**Action item**
Write out the full listing, matching it line for line.

Study material below:

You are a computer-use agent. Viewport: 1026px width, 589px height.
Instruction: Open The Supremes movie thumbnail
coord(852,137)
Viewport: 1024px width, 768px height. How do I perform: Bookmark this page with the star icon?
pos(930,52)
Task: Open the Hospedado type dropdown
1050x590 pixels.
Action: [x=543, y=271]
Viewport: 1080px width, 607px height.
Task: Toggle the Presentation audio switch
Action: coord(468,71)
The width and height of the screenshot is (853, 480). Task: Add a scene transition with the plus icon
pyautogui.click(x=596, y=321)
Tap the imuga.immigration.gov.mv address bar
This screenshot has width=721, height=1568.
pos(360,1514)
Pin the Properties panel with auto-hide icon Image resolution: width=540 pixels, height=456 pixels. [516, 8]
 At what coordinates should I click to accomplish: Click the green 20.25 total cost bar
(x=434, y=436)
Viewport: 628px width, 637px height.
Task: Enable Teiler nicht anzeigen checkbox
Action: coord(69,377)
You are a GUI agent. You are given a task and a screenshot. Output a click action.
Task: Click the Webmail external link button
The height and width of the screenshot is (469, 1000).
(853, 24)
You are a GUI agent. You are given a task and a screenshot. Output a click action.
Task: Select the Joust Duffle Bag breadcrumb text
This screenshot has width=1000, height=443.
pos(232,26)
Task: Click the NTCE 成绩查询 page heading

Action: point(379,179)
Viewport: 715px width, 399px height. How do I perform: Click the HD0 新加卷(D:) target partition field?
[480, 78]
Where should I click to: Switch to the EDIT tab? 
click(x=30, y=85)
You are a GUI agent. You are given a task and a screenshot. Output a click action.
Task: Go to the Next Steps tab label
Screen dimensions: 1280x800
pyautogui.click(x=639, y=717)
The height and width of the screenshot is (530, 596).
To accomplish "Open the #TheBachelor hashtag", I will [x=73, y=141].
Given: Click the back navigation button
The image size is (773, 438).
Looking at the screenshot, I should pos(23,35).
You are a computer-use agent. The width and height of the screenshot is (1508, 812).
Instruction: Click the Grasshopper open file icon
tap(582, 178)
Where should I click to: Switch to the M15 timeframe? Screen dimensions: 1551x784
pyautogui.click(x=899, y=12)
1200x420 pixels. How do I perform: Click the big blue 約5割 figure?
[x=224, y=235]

End of Study material.

**Solution to the problem**
You are a computer-use agent. Viewport: 1026px width, 589px height.
Instruction: Open The Supremes movie thumbnail
coord(852,137)
Viewport: 1024px width, 768px height. How do I perform: Bookmark this page with the star icon?
pos(930,52)
Task: Open the Hospedado type dropdown
1050x590 pixels.
Action: [x=543, y=271]
Viewport: 1080px width, 607px height.
Task: Toggle the Presentation audio switch
Action: coord(468,71)
The width and height of the screenshot is (853, 480). Task: Add a scene transition with the plus icon
pyautogui.click(x=596, y=321)
Tap the imuga.immigration.gov.mv address bar
This screenshot has width=721, height=1568.
pos(360,1514)
Pin the Properties panel with auto-hide icon Image resolution: width=540 pixels, height=456 pixels. [516, 8]
 At what coordinates should I click to accomplish: Click the green 20.25 total cost bar
(x=434, y=436)
Viewport: 628px width, 637px height.
Task: Enable Teiler nicht anzeigen checkbox
Action: coord(69,377)
You are a GUI agent. You are given a task and a screenshot. Output a click action.
Task: Click the Webmail external link button
The height and width of the screenshot is (469, 1000).
(853, 24)
You are a GUI agent. You are given a task and a screenshot. Output a click action.
Task: Select the Joust Duffle Bag breadcrumb text
This screenshot has width=1000, height=443.
pos(232,26)
Task: Click the NTCE 成绩查询 page heading

Action: point(379,179)
Viewport: 715px width, 399px height. How do I perform: Click the HD0 新加卷(D:) target partition field?
[480, 78]
Where should I click to: Switch to the EDIT tab? 
click(x=30, y=85)
You are a GUI agent. You are given a task and a screenshot. Output a click action.
Task: Go to the Next Steps tab label
Screen dimensions: 1280x800
pyautogui.click(x=639, y=717)
The height and width of the screenshot is (530, 596).
To accomplish "Open the #TheBachelor hashtag", I will [x=73, y=141].
Given: Click the back navigation button
The image size is (773, 438).
Looking at the screenshot, I should pos(23,35).
You are a computer-use agent. The width and height of the screenshot is (1508, 812).
Instruction: Click the Grasshopper open file icon
tap(582, 178)
Where should I click to: Switch to the M15 timeframe? Screen dimensions: 1551x784
pyautogui.click(x=899, y=12)
1200x420 pixels. How do I perform: Click the big blue 約5割 figure?
[x=224, y=235]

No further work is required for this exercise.